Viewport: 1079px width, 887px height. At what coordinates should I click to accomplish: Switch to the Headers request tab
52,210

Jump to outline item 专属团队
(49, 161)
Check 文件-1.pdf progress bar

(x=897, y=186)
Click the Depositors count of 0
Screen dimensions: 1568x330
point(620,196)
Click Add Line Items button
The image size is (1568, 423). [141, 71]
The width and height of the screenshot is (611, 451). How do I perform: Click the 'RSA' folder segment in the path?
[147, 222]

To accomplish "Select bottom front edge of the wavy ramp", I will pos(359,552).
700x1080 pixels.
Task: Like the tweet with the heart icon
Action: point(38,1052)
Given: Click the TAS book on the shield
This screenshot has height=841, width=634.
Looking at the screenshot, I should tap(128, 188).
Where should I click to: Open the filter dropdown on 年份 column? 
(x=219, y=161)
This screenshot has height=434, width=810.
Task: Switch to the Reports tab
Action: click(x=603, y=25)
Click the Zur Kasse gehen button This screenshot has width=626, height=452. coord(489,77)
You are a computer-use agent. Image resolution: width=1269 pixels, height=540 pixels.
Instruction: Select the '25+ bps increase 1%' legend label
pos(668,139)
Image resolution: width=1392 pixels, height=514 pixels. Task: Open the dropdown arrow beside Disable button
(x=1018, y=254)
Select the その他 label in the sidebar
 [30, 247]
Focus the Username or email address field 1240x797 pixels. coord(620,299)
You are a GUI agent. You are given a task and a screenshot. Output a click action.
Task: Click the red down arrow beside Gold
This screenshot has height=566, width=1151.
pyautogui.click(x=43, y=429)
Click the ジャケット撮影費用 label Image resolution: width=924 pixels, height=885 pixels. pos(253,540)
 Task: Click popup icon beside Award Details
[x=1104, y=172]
═══
**WHAT TO PRODUCE**.
Up to and including the line with "Given: Click the TAS book on the shield", print every line of the material above, starting from its first line, exactly.

**REPLY TO THE TASK**.
Viewport: 1079px width, 887px height. At what coordinates should I click to accomplish: Switch to the Headers request tab
52,210

Jump to outline item 专属团队
(49, 161)
Check 文件-1.pdf progress bar

(x=897, y=186)
Click the Depositors count of 0
Screen dimensions: 1568x330
point(620,196)
Click Add Line Items button
The image size is (1568, 423). [141, 71]
The width and height of the screenshot is (611, 451). How do I perform: Click the 'RSA' folder segment in the path?
[147, 222]

To accomplish "Select bottom front edge of the wavy ramp", I will pos(359,552).
700x1080 pixels.
Task: Like the tweet with the heart icon
Action: point(38,1052)
Given: Click the TAS book on the shield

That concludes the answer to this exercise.